L’Eglise d’Arménie existait, certes, plus ou moins superficiellement et de manière presque légendaire[ ]avant Grégoire l'Illuminateur, mais il en est le réel créateur. C’est lui qui fonde les évêchés du pays.

Grégoire meurt vers 331. Ses descendants directs, dont ses deux fils, forment une dynastie, les Grégorides, laquelle contrôle ensuite le catholicosat arménien pendant une centaine d'années et s'oppose parfois à la famille royale arsacide.

L'Église apostolique arménienne, indépendante, est également surnommée grégorienne. Le 30 septembre, on célèbre la Saint-Grégoire. C’est la fête la plus importante en Arménie.

Aristakès,Vertanès, Houssik,

Grigoris et l’immortelle clarté du pays,

Le catholicos Nersès : catholicos issus de la famille de saint Grégoire l’Illuminateur.

 

Mansuète (adj.) : du latin mansuetus, « doux », « bienveillant », lui-même de mansuetudo, mansuetudinis, « douceur », « indulgence », « bienveillance ».

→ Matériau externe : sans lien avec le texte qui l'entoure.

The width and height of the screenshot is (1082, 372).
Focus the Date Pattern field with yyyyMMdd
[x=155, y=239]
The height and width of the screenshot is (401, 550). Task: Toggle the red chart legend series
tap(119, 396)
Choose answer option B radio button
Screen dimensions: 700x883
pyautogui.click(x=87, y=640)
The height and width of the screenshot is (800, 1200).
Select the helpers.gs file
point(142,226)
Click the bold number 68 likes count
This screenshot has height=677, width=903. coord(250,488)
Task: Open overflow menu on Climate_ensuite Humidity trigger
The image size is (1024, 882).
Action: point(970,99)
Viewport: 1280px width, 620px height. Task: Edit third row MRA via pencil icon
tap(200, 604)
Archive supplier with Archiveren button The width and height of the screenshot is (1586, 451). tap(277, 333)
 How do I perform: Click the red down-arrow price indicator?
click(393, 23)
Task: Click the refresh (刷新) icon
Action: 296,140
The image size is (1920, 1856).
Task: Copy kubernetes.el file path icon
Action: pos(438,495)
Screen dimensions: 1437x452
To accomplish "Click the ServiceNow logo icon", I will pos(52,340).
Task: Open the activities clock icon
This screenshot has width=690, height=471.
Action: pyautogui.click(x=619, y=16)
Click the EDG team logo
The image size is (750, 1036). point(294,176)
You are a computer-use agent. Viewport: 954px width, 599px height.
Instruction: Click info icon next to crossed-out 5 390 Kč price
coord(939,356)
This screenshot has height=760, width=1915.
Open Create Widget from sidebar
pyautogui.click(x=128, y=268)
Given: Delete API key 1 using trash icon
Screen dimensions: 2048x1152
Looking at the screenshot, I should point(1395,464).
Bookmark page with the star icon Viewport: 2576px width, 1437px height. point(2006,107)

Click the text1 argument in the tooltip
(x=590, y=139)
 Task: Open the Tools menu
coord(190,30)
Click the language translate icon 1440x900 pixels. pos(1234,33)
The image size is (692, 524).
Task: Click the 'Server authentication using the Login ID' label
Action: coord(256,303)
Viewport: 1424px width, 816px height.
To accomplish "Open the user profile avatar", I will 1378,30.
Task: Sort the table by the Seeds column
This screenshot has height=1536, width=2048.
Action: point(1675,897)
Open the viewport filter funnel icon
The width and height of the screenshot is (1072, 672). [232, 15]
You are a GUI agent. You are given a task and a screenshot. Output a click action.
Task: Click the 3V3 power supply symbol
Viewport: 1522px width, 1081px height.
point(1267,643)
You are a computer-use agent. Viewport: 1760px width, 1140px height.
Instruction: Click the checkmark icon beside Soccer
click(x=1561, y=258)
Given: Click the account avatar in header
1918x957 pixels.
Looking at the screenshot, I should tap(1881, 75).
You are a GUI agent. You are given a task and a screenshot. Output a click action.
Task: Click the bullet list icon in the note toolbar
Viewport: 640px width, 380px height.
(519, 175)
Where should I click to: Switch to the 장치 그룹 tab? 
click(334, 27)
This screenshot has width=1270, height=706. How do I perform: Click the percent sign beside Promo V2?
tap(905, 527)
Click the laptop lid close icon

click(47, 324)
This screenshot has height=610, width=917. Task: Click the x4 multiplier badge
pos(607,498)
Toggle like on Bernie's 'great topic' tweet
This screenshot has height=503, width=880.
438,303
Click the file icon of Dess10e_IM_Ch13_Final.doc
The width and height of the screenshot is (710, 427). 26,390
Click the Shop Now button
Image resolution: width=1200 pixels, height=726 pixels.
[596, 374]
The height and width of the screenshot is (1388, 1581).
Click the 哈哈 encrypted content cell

Catholicos : le titre de catholicos est un titre équivalent à celui de patriarche  porté par des dignitaires de plusieurs Eglise orthodoxe orientales, notamment les Eglises de tradition nestorienne et les Eglises monophysites, en particulier l’Eglise apostolique arménienne. Le mot lui-même vient du grec καθολικός, signifiant « universel ».

 

Relicto aurium iudicio : expression qu’on trouve dans l’ouvrage de Boèce De la Musique et qui signifie « abandonner le jugement de l’oreille ». Boèce (Anicius Manlius Torquatus Severinus) : philosophe et homme politique latin, né vers 470 à Rome, mis à mort en 525 à Pavie par Théodoric le Grand. Il a commenté Aristote, publié des traités de mathématique, logique, théologie, musique. Il a notamment contribué à organiser les disciplines scientifiques comme Trivium Quadrivium. Trivium ; « art de la parole » qui se compose de la grammaire, de la rhétorique et de la logique. Quadrivium : désigne l'ensemble des quatre sciences mathématiques dans la théorie antique : arithmétique, musique, géométrie, astronomie.